DATASET RECORDS:
+++++

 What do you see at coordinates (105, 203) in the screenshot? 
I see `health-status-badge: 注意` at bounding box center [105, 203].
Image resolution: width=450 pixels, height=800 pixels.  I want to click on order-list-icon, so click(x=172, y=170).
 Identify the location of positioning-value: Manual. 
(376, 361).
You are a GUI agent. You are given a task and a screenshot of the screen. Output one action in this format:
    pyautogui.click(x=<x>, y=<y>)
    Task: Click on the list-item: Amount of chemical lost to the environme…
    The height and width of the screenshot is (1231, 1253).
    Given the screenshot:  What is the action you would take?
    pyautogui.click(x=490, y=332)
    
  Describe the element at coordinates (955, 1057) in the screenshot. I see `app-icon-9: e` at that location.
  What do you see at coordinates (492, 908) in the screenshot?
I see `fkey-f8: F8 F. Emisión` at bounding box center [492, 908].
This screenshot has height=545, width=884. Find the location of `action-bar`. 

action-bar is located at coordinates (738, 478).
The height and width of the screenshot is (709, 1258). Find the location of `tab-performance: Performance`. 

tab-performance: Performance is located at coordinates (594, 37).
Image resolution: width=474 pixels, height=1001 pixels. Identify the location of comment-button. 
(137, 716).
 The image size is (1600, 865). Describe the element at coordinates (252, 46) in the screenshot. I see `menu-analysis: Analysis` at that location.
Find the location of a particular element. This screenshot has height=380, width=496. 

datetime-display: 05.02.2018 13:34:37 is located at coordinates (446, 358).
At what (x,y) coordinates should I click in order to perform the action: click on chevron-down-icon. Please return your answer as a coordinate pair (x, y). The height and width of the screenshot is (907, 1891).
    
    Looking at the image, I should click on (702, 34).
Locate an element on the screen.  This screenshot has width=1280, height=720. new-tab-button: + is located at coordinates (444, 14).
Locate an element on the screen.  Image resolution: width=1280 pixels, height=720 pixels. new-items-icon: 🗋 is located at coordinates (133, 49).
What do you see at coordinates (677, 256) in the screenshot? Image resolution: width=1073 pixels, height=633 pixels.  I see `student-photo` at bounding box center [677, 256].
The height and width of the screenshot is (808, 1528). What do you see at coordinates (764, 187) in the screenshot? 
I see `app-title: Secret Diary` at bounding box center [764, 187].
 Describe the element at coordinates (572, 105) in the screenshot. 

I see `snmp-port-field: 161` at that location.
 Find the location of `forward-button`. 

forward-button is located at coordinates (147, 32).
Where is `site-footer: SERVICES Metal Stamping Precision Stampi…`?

+++++

TASK BRIEF:
Reproduce every one of the records above verbatim, line for line.

WRITTEN ANSWER:
 What do you see at coordinates (105, 203) in the screenshot? 
I see `health-status-badge: 注意` at bounding box center [105, 203].
Image resolution: width=450 pixels, height=800 pixels.  I want to click on order-list-icon, so click(x=172, y=170).
 Identify the location of positioning-value: Manual. 
(376, 361).
You are a GUI agent. You are given a task and a screenshot of the screen. Output one action in this format:
    pyautogui.click(x=<x>, y=<y>)
    Task: Click on the list-item: Amount of chemical lost to the environme…
    The height and width of the screenshot is (1231, 1253).
    Given the screenshot:  What is the action you would take?
    pyautogui.click(x=490, y=332)
    
  Describe the element at coordinates (955, 1057) in the screenshot. I see `app-icon-9: e` at that location.
  What do you see at coordinates (492, 908) in the screenshot?
I see `fkey-f8: F8 F. Emisión` at bounding box center [492, 908].
This screenshot has height=545, width=884. Find the location of `action-bar`. 

action-bar is located at coordinates (738, 478).
The height and width of the screenshot is (709, 1258). Find the location of `tab-performance: Performance`. 

tab-performance: Performance is located at coordinates (594, 37).
Image resolution: width=474 pixels, height=1001 pixels. Identify the location of comment-button. 
(137, 716).
 The image size is (1600, 865). Describe the element at coordinates (252, 46) in the screenshot. I see `menu-analysis: Analysis` at that location.
Find the location of a particular element. This screenshot has height=380, width=496. 

datetime-display: 05.02.2018 13:34:37 is located at coordinates (446, 358).
At what (x,y) coordinates should I click in order to perform the action: click on chevron-down-icon. Please return your answer as a coordinate pair (x, y). The height and width of the screenshot is (907, 1891).
    
    Looking at the image, I should click on (702, 34).
Locate an element on the screen.  This screenshot has width=1280, height=720. new-tab-button: + is located at coordinates (444, 14).
Locate an element on the screen.  Image resolution: width=1280 pixels, height=720 pixels. new-items-icon: 🗋 is located at coordinates (133, 49).
What do you see at coordinates (677, 256) in the screenshot? Image resolution: width=1073 pixels, height=633 pixels.  I see `student-photo` at bounding box center [677, 256].
The height and width of the screenshot is (808, 1528). What do you see at coordinates (764, 187) in the screenshot? 
I see `app-title: Secret Diary` at bounding box center [764, 187].
 Describe the element at coordinates (572, 105) in the screenshot. 

I see `snmp-port-field: 161` at that location.
 Find the location of `forward-button`. 

forward-button is located at coordinates (147, 32).
Where is `site-footer: SERVICES Metal Stamping Precision Stampi…`?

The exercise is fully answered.